[libre-riscv-dev] store computation unit

Thu Jun 20 17:22:45 BST 2019

On Thursday, June 20, 2019, Mitchalsup <mitchalsup at aol.com> wrote:

thinking out loud: the two key differences i perceive (there may be more)
> between pick-and-go-rd/write for register file read/write and forwarding
> are:
>
> (1) you need to identify the locations (and corresponding matching
> registers) when one (or more!) FUs have read-pending, and *another* FU has
> request_release pending.  if i am reading it correctly think this is the
> subject of the diagram that you designed (side-note: this is an opportunity
> for *broadcast* of the FU result to *multiple* recipient FUs)
>
> At issue, one determines (captures) all of the writes pending on any of
> their operands not just by register number, but by function unit number and
> result number on a per operand basis.
>
> (2) even if the FU result has been forwarded, it is critically important
> not to drop that result (as would be done with a regfile write), because it
> could still be necessary to write it to the regfile.
>
> The logic I am aiming at works as follows::
> 1) if an operand can be read out from the FU.result[i] this is forwarding
> 2) if the FU.result[i] gets a GoWrite.FU.result[i] then:
> 2.a) on this cycle one can still access the result by forwarding
> 2.b) on all subsequent cycles one reverts to accessing the operand from RF.
> 2.c) FU.result[i] becomes EMPTY when a new instruction is issued into that
> FU.
> 2.d) we cannot forward from an EMPTY location and must revert to RF.
>

Ah. Minor concern: if there are say 25 FUs, all of which are permitted to
forward simultaneously to all 24 other FUs, the forwarding could result in
a massive 64 bit 25-way multiplexer.

So this was why I was thinking of treating the forwarding as being
identical to a single regfile port, even to the extent of giving each its
own Priority Picker.

identifying the circumstances under which it is possible to drop the result
> was the subject of that "nameless" discussion we had back in
> november-december, and it involved detecting of shadowing (any outstanding
> potential cancellation opportunities, whether they are branch shadows,
> exceptions, or WaWs) as well as detection of remaining read hazards.
>
> for any FU result that is in the "forwardable" condition (that has not
> yet been given an opportunity to write to the regfile) *only* when both the
> last shadow *and* the last read hazard on that FU has been dropped, is it
> then safe to simply drop the FU result on the floor.
>
> Grasshopper:: One can forward when the result is still under the shadow of
> a pending conditional branch!
> This is because all consumers are farther down the instruction stream and
> if this instruction dies because of a shadow, so will all consumers!
> Forward because the result is ready, not read because
> the RF does not have the value yet, and, indeed, is not allowed.
>

Ah good point, however it is a potential misunderstanding of the purpose of
what I wrote.

The scenario that illustrates best is: say that an FU managed to forward
its result to all other FUs waiting for that result. Those FUs complete and
commit, and let us suppose that one of them is a WaW that OVERWRITES the
very same register that the original FU was waiting to write to, but never
did, because it used Forwarding, instead.

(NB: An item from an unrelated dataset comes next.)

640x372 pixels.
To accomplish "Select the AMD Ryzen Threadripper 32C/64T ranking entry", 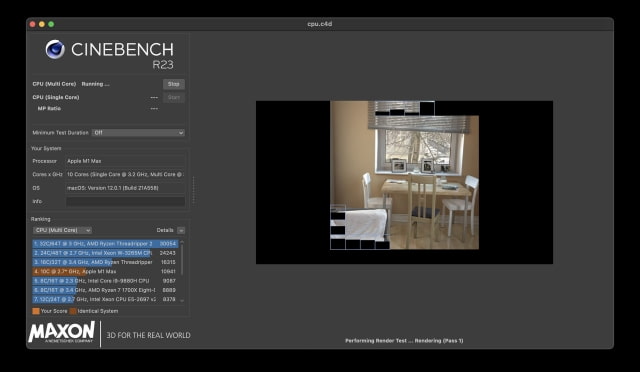I will pyautogui.click(x=105, y=244).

That FU now is in the really weird position of *not even needing* to write
its result to the regfile.  Doing so just wastes CPU cycles, as no FU needs
that result, because they *already had it*.

This, as an optimisation, to detect these situations, make the earlier WaW
candidates "nameless" such that they don't even hit the regfile, was the
topic of the discussion back in january.

It needs forwarding, in order to work.

>
> if forwarding is never added, the above situation (2) does not even enter
> into the equation.  everything goes via the regfile as the arbitrator.
>
> That is right, and that is why the forward stuff has to be done
> independently--but it comes with more degrees of <scheduling> freedom.
>
> creating the multi-level priority picker, whilst i appreciate it is a
> perfect candidate task as a 1st level engineering exam question, i cannot
> think of a way to create one without it being recursive in nature.
>
> The new picker considers instructions with forwarding operands in front of
> those which read registers.
>
>      nextExecution<0:k> = PICK( { forwardable<0:k>, readable<0:k> } );
>

Ok so forwarding is a higher priority than reading..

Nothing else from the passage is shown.